Vivre avec nos morts

Delphine Horvilleur – Vivre avec nos morts – Grasset 2021. 

Cet auteur est assez médiatique et j’ai pu apprécier à plusieurs reprises son discours et son ouverture d’esprit. Il faut avouer qu’être « rabbine » n’est pas banal et ne pousse pas à adopter des idées moisies. 

Ce volume évoque la mort et notre relation avec la perte de proches. Ce n’est pas un traité de théologie judaïque, et Horvilleur sait nous faire partager ses questionnements, nous donne des pistes de réflexion basée sur sa connaissance de textes religieux. 

Est-il possible d’apprendre à mourir ? Oui, à condition de ne pas refuser la peur, d’être prêt, comme Moïse, à se retourner pour voir l’avenir. L’avenir n’est pas devant nous mais derrière, dans les traces de nos pas sur le sol d’une montagne que l’on vient de gravir, des traces dans lesquelles ceux qui nous suivent et nous survivent liront ce qu’il ne nous est pas encore donné d’y voir.

J’ai apprécié que son approche ne soit pas dogmatique, que certains points restent en suspens et qu’elle continue à parler de la vie en évoquant la mort. 

Le mot H’ayim, la vie, est un pluriel, et dans cette langue, il n’existe pas au singulier. L’hébreu dit que chacun de nous a plusieurs vies, non pas successives mais tressées les unes aux autres, comme les fils qui se croisent tout au long de l’existence et attendent le dénouement pour se distinguer. En hébreu, nos vies font tapisserie, jusqu’à ce que nous puissions en défaire les noeuds en racontant nos histoires.

Ce récit évoque aussi de nombreuses rencontres, anonymes ou personnages connus. Il permet aussi, en douceur, de clarifier son positionnement dans la société française et vis-à-vis du sionisme. J’aime le fait qu’elle adopte le qualificatif de « rabbin laïc » et son approche très humaniste.

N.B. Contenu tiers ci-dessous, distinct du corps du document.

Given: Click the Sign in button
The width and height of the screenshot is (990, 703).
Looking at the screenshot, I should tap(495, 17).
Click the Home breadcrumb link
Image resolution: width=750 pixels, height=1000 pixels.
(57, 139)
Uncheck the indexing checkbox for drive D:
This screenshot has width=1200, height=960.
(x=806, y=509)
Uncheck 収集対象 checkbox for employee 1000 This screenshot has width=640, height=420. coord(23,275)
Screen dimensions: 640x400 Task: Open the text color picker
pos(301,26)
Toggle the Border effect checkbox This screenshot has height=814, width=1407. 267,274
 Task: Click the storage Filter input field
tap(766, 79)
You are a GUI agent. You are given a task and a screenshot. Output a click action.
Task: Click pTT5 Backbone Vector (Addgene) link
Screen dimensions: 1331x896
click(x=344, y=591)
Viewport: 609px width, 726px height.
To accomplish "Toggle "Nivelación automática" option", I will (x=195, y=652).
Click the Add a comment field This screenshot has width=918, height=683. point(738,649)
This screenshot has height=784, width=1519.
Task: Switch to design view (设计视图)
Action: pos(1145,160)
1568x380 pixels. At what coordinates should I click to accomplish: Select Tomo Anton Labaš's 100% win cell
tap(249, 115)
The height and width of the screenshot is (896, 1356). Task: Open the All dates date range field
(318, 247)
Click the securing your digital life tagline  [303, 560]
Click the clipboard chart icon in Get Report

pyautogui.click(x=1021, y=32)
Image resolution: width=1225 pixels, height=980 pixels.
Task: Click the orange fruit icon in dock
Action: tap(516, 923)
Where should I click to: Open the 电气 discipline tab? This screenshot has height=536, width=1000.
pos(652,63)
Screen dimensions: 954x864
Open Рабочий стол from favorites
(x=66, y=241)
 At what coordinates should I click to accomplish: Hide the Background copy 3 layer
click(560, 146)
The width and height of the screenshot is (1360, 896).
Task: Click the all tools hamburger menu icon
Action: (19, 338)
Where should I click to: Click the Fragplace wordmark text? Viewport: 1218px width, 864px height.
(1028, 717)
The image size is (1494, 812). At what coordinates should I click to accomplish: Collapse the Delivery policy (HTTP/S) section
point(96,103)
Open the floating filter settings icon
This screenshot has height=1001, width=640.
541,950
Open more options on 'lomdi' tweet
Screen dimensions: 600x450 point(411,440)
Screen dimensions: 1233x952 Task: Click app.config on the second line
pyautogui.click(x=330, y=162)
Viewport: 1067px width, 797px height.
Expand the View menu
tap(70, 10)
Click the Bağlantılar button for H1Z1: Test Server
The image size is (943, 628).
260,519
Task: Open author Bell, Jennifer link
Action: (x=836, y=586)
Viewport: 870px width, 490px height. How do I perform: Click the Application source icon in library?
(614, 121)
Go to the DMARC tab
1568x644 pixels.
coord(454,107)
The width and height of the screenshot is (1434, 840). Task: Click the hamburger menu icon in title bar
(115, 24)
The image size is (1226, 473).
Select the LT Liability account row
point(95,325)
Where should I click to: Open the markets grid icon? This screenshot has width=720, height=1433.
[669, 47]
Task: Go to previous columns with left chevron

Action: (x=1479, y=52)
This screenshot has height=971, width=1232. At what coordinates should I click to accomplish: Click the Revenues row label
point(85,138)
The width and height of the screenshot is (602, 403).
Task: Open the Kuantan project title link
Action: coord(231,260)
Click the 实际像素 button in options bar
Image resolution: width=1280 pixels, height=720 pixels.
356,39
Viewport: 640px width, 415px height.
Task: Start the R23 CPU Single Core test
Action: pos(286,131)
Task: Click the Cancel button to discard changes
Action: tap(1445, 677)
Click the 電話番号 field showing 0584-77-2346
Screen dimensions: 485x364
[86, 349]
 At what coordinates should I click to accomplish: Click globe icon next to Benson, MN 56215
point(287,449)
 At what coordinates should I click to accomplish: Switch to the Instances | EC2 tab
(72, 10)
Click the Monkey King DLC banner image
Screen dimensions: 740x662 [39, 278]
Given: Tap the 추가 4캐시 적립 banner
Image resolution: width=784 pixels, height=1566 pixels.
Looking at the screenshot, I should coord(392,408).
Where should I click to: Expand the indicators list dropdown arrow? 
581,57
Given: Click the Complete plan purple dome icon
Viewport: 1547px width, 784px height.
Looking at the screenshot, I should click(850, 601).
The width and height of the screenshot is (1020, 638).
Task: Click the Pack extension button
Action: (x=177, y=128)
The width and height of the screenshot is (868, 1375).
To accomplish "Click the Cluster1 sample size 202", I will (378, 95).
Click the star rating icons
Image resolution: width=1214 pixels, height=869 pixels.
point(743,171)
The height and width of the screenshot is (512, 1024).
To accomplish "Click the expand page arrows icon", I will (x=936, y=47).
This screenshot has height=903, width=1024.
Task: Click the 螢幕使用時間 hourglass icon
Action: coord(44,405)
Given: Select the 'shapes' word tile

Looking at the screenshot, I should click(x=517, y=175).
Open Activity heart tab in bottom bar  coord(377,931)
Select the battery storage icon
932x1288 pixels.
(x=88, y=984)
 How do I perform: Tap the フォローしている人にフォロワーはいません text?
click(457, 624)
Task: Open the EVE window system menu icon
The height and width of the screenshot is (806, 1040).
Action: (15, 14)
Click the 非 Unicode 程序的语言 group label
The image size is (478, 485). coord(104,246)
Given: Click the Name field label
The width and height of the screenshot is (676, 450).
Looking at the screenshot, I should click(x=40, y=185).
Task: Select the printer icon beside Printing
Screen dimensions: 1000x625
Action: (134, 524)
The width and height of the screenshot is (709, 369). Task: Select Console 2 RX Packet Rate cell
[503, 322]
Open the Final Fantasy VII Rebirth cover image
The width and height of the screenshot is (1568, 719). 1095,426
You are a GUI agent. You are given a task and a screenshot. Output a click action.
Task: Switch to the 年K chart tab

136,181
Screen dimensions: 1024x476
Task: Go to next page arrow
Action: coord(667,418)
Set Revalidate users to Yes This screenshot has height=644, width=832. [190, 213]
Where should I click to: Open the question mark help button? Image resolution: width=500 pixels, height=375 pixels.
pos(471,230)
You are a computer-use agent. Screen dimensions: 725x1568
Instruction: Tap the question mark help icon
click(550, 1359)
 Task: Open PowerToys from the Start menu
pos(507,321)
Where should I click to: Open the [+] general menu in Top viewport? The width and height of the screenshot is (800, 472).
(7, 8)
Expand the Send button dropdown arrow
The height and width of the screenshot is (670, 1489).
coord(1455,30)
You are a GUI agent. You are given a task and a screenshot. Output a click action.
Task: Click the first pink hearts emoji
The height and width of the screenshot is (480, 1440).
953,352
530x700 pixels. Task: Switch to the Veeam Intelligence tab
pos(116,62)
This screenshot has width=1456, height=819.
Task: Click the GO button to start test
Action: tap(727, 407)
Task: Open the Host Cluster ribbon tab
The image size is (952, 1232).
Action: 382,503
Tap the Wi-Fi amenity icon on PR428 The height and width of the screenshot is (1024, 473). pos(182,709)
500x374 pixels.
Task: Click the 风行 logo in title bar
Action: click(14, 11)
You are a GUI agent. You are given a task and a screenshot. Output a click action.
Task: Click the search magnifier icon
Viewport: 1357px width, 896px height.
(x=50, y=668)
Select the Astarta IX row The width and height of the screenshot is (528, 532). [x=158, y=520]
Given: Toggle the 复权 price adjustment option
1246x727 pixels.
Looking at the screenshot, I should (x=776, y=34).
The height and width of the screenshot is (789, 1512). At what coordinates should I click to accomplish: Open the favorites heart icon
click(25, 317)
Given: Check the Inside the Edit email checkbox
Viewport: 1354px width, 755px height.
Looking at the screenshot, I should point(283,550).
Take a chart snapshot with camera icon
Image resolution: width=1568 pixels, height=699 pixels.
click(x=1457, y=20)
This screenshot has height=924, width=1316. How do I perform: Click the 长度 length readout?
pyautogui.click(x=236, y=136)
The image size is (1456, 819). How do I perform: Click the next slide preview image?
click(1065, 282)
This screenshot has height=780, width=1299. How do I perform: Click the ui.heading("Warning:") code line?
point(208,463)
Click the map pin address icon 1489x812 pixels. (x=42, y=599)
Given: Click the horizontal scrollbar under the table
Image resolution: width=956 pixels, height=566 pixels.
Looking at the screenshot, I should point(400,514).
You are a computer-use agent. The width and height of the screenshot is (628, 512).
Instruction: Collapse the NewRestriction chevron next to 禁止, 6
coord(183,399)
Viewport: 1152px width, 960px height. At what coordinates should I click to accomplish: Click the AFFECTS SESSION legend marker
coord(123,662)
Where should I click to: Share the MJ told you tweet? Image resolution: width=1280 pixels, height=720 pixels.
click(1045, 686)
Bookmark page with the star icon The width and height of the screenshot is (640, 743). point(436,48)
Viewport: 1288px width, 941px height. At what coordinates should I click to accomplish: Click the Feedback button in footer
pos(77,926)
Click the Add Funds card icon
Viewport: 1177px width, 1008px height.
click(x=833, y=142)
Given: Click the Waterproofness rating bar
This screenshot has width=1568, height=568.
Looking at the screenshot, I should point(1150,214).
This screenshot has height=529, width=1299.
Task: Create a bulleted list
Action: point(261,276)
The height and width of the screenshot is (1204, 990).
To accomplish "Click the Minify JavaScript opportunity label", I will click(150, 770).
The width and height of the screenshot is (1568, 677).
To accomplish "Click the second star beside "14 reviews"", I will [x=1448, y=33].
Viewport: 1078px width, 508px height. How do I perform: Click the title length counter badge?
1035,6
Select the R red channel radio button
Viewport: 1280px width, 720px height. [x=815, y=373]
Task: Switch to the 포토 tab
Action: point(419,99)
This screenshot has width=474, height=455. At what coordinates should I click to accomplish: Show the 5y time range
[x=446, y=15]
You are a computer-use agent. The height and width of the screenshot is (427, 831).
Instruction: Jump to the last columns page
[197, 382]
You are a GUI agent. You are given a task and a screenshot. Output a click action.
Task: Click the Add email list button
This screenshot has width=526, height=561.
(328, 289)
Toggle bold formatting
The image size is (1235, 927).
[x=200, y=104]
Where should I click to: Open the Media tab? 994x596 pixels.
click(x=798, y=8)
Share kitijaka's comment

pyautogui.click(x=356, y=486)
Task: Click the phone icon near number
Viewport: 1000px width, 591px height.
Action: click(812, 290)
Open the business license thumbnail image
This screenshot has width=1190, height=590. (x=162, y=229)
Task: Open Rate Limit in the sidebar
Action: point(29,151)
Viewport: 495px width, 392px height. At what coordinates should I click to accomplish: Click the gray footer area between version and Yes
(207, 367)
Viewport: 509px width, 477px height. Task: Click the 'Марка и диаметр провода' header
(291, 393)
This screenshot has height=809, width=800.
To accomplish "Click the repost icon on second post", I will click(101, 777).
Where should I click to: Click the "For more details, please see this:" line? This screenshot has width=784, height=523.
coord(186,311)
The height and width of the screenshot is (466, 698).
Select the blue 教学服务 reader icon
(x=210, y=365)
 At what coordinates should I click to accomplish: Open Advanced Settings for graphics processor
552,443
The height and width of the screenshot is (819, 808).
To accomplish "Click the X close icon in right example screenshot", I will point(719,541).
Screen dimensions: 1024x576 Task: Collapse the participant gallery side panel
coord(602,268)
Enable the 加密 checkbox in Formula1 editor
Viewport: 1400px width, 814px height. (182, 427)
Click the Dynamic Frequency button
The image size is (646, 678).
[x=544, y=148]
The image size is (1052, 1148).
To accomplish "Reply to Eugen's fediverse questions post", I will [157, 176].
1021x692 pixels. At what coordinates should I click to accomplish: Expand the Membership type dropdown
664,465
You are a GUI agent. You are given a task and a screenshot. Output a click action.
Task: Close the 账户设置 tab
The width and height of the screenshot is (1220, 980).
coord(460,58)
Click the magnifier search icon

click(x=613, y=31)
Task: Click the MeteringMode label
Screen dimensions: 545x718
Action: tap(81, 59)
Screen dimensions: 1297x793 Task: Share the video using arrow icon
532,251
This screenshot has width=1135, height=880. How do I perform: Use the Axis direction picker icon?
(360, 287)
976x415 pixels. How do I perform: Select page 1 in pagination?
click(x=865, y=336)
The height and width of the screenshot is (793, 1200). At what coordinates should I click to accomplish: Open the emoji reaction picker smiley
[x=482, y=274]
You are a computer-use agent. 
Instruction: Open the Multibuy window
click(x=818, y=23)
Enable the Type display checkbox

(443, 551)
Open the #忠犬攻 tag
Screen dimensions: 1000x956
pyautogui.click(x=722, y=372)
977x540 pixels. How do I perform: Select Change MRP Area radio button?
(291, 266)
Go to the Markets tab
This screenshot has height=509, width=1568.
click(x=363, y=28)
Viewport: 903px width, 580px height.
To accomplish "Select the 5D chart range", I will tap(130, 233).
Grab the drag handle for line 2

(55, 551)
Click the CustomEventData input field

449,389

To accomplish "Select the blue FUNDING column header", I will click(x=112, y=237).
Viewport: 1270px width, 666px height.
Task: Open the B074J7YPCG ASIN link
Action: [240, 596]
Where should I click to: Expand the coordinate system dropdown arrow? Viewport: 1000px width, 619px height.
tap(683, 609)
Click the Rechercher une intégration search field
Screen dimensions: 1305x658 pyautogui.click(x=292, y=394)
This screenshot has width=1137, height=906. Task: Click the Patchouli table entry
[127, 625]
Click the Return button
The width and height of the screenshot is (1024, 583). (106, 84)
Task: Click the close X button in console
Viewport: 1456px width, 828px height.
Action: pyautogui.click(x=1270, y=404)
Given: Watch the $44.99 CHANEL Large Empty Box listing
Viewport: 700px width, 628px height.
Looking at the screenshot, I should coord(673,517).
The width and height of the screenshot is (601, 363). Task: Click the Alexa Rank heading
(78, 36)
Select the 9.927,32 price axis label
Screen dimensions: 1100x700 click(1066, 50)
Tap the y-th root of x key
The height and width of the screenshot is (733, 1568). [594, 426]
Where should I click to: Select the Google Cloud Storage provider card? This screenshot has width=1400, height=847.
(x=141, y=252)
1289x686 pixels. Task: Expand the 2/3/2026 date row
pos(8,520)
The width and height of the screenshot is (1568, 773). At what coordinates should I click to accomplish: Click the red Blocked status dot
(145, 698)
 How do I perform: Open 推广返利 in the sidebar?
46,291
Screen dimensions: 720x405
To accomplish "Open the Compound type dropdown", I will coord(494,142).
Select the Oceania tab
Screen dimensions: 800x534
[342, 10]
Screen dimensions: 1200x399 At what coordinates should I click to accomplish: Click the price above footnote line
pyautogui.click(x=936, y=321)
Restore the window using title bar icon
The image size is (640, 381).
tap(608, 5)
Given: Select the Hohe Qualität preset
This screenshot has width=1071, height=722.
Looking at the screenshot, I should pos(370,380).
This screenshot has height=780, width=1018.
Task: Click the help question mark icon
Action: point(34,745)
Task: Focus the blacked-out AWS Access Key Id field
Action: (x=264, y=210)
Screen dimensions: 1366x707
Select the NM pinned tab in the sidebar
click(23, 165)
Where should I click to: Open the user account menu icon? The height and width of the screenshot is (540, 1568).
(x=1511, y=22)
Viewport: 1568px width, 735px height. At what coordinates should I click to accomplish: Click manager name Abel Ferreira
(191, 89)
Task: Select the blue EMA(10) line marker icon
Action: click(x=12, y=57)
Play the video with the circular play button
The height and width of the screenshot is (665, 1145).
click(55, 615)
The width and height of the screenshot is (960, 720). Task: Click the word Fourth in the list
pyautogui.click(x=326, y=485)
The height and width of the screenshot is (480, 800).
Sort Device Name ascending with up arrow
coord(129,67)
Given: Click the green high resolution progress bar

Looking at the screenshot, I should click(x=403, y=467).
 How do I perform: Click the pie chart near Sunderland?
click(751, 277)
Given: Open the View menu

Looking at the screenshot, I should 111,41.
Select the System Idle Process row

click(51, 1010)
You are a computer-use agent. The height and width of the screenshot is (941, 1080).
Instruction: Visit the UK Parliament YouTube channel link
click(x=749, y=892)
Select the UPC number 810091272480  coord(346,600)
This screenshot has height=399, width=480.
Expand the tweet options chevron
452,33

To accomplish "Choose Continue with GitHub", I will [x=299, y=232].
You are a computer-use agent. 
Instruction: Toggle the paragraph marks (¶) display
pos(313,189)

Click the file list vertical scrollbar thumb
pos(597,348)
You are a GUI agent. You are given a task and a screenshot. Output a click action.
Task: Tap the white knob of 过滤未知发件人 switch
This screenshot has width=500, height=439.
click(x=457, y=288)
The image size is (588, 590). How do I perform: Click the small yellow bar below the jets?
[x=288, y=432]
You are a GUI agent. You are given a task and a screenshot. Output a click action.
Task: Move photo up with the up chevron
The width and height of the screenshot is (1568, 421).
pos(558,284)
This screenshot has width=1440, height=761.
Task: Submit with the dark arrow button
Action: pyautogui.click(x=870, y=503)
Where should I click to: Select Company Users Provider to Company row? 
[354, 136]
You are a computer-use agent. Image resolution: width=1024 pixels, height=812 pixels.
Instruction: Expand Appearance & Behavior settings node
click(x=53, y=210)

La laïcité française ne pose pas la foi à l’incroyance. Elle ne sépare pas ceux qui croient que Dieu veille, et ceux qui croient aussi ferme qu’il est mort ou inventé. Elle n’a rien à voir avec cela. Elle n’est fondée ni sur la conviction que le ciel est vide ni sur celle qu’il est habitée, mais sur la défense d’une terre jamais pleine, la conscience qu’il reste toujours une place pour une croyance qui n’est pas la nôtre. La laïcité dit que l’espace de nos vies n’est jamais saturé de convictions, et elle garantit toujours une place laissée vide de certitudes. Elle empêche une foi ou une appartenance de saturer tout l’espace. En cela, à sa manière, la laïcité est une transcendance. Elle affirme qu’il existe toujours en elle un territoire plus grand que ma croyance, qui peut accueillir celle d’un autre venu y respirer.